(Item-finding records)
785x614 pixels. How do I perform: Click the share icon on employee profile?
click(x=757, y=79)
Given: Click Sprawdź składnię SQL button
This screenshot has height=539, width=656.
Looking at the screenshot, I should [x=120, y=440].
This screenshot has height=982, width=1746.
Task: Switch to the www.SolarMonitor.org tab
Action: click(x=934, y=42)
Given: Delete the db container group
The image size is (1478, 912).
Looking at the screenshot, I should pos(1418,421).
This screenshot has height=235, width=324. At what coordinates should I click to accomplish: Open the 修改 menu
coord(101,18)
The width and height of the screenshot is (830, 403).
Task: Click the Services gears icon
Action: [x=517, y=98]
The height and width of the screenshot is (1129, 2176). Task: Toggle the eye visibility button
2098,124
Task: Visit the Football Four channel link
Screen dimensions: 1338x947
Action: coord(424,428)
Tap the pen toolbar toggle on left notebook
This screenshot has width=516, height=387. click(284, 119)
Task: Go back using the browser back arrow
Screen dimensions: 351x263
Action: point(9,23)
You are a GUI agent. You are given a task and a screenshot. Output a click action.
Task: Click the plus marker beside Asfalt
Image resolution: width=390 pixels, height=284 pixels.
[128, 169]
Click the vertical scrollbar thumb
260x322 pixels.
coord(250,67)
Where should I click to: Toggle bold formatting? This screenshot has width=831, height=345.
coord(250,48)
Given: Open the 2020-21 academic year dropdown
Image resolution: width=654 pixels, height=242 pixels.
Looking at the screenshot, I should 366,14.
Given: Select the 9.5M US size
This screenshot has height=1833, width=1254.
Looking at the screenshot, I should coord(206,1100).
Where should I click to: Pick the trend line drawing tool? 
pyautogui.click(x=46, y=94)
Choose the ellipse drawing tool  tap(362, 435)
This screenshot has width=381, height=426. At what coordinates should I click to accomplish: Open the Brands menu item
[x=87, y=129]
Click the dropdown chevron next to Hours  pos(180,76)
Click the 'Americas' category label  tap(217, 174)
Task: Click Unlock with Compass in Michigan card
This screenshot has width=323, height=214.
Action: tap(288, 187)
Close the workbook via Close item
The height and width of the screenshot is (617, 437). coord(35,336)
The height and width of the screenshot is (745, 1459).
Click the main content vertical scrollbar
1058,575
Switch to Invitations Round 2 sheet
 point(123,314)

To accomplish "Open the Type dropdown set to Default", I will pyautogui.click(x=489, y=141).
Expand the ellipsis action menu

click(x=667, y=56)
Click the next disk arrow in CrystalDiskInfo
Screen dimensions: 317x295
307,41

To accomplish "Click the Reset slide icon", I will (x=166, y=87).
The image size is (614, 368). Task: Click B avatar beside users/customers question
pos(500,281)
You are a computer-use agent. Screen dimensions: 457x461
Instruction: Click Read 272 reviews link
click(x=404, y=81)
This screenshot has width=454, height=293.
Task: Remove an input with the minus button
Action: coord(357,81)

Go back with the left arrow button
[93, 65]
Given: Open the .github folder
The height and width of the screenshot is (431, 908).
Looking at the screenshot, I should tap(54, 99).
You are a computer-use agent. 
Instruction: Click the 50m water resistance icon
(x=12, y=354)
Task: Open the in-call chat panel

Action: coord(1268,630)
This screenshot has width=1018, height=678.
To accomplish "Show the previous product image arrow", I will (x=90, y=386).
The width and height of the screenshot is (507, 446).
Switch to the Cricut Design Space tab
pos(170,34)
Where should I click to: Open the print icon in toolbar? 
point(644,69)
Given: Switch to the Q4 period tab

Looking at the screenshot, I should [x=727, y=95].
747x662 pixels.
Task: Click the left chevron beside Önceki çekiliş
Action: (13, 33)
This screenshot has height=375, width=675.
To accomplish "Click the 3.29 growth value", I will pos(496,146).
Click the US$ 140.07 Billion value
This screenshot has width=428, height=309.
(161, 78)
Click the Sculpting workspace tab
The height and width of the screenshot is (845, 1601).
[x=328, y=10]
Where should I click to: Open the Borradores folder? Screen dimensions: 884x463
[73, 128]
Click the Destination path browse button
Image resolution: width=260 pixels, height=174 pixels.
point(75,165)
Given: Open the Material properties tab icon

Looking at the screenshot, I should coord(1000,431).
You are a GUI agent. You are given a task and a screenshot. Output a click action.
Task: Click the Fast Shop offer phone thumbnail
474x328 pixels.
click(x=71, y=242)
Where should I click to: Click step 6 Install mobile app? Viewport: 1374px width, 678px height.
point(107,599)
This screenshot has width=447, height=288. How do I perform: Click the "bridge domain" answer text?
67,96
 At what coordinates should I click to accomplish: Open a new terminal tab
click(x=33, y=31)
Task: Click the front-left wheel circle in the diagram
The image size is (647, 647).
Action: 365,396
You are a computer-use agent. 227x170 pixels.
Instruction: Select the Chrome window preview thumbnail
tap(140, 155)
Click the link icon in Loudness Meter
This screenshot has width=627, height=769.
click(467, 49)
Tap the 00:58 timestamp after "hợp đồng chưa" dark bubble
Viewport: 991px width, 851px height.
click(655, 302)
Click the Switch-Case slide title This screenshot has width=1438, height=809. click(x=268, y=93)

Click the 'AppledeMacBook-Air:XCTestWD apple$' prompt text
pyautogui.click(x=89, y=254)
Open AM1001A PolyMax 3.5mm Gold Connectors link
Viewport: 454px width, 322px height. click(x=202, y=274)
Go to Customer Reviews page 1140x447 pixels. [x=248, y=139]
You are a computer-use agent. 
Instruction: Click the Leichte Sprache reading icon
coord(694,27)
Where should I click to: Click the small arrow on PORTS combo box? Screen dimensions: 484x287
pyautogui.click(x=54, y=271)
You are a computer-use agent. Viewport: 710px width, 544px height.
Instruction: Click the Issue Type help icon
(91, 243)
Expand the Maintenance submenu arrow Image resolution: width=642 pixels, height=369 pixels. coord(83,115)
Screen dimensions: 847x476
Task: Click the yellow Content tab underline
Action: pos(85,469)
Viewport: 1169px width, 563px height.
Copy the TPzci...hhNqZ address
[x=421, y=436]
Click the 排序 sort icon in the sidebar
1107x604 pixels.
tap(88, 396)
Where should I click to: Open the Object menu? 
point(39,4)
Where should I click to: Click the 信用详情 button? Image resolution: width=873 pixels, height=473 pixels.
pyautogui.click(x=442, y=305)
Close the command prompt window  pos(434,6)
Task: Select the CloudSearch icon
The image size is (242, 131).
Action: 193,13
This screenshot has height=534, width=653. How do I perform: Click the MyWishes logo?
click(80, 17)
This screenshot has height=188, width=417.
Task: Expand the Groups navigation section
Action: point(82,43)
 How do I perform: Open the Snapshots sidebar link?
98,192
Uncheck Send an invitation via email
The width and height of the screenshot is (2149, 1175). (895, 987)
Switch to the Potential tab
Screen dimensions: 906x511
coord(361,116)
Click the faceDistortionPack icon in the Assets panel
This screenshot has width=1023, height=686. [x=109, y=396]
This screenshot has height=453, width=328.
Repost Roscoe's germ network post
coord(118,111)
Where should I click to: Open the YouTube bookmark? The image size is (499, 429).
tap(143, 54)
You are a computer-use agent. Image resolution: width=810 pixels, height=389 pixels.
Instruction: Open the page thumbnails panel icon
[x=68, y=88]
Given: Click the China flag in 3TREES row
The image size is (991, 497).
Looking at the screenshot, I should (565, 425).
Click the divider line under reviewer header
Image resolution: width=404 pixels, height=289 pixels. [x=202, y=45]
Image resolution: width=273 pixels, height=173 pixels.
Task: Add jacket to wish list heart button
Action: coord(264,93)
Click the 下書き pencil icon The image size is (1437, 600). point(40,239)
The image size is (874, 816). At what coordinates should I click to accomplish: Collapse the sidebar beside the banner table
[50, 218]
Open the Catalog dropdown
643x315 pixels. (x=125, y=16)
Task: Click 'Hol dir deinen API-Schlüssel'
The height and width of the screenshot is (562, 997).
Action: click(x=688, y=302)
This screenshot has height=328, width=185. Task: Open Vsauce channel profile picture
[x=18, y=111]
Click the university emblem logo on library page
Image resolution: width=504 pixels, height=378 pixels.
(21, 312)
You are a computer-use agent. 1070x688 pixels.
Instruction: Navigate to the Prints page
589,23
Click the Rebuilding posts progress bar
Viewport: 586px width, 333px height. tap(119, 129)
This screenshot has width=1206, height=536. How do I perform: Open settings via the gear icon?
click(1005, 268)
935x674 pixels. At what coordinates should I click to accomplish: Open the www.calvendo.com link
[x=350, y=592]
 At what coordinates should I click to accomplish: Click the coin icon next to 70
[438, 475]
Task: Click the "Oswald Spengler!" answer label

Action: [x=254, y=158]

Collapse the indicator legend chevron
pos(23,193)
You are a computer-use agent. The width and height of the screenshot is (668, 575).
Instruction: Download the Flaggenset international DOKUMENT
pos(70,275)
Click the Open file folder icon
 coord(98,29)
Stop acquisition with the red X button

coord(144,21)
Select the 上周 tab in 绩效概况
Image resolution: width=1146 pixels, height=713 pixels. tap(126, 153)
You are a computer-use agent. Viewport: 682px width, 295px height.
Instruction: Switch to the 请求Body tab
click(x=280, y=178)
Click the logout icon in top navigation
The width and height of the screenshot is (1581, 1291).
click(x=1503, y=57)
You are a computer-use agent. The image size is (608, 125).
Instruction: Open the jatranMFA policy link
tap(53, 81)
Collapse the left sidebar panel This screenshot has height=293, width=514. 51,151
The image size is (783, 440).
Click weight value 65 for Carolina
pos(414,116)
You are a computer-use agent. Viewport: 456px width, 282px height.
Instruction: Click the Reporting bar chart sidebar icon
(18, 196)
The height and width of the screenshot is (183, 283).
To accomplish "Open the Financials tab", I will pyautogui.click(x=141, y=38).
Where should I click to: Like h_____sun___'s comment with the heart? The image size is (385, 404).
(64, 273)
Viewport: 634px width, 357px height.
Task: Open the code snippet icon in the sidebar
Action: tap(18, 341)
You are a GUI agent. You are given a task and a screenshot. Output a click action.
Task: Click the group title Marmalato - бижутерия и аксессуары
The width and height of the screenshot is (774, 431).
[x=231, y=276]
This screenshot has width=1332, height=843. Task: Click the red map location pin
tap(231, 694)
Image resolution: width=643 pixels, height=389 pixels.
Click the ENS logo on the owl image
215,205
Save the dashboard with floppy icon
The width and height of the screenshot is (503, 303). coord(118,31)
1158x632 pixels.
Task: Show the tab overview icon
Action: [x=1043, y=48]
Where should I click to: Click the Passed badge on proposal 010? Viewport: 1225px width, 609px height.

§ What the exercise asks: List every line from the rows above that contains the word "page", copying each line unchanged.

§ Expected answer:
Go to Customer Reviews page 1140x447 pixels. [x=248, y=139]
Instruction: Open the page thumbnails panel icon
Click the university emblem logo on library page
Instruction: Navigate to the Prints page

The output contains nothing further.